## [Task instructions]
Transcribe word for word the lines spanning the line with "42 (1177, 1304)" through the end of the records.

## [Provided records]
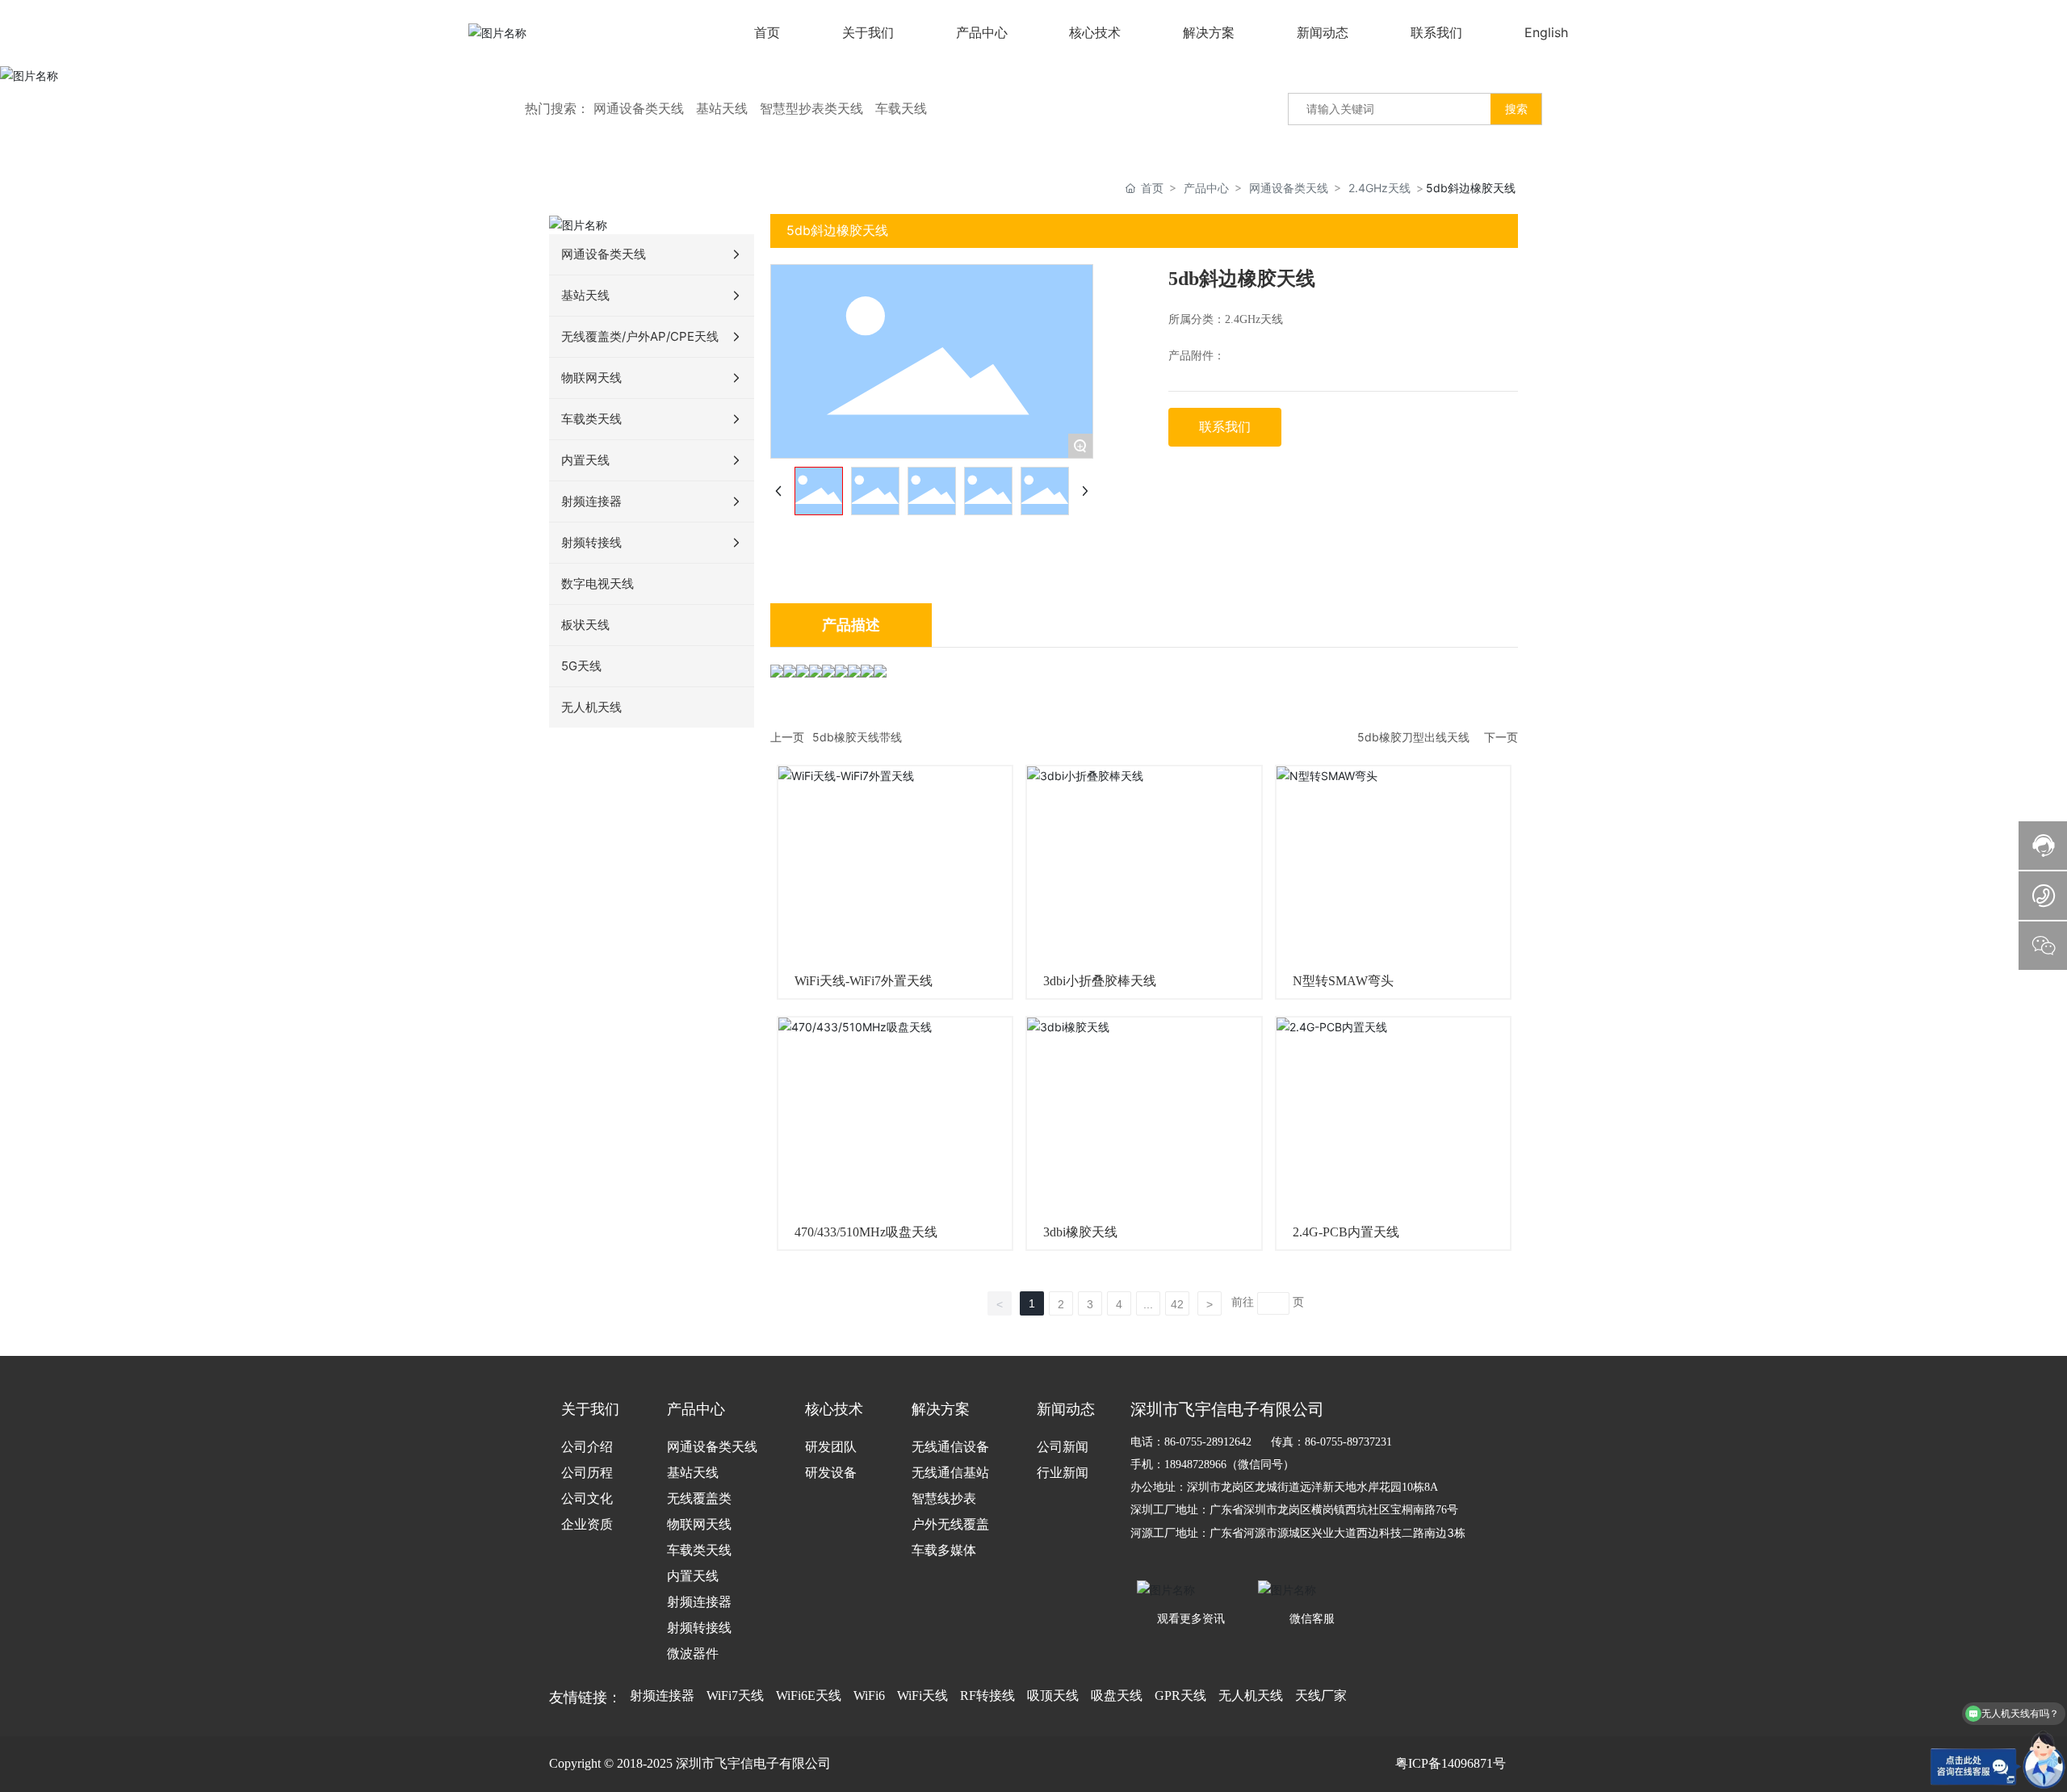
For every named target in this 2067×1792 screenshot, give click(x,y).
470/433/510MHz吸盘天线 (866, 1232)
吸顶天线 (1053, 1695)
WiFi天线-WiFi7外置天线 (864, 981)
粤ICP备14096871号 (1450, 1763)
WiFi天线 (922, 1695)
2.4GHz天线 (1379, 188)
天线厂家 (1321, 1695)
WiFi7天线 (735, 1695)
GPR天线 (1180, 1695)
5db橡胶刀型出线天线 (1413, 737)
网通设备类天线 (1288, 188)
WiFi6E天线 (808, 1695)
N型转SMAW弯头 (1343, 981)
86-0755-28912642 (1208, 1442)
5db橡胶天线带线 (857, 737)
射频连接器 (662, 1695)
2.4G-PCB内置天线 (1346, 1232)
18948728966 (1195, 1464)
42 (1177, 1304)
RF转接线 (987, 1695)
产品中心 (1206, 188)
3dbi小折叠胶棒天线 (1099, 981)
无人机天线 (1250, 1695)
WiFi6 (869, 1695)
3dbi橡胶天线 (1080, 1232)
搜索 (1516, 108)
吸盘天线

## [Output below]
42 (1177, 1304)
RF转接线 (987, 1695)
产品中心 (1206, 188)
3dbi小折叠胶棒天线 (1099, 981)
无人机天线 (1250, 1695)
WiFi6 (869, 1695)
3dbi橡胶天线 (1080, 1232)
搜索 (1516, 108)
吸盘天线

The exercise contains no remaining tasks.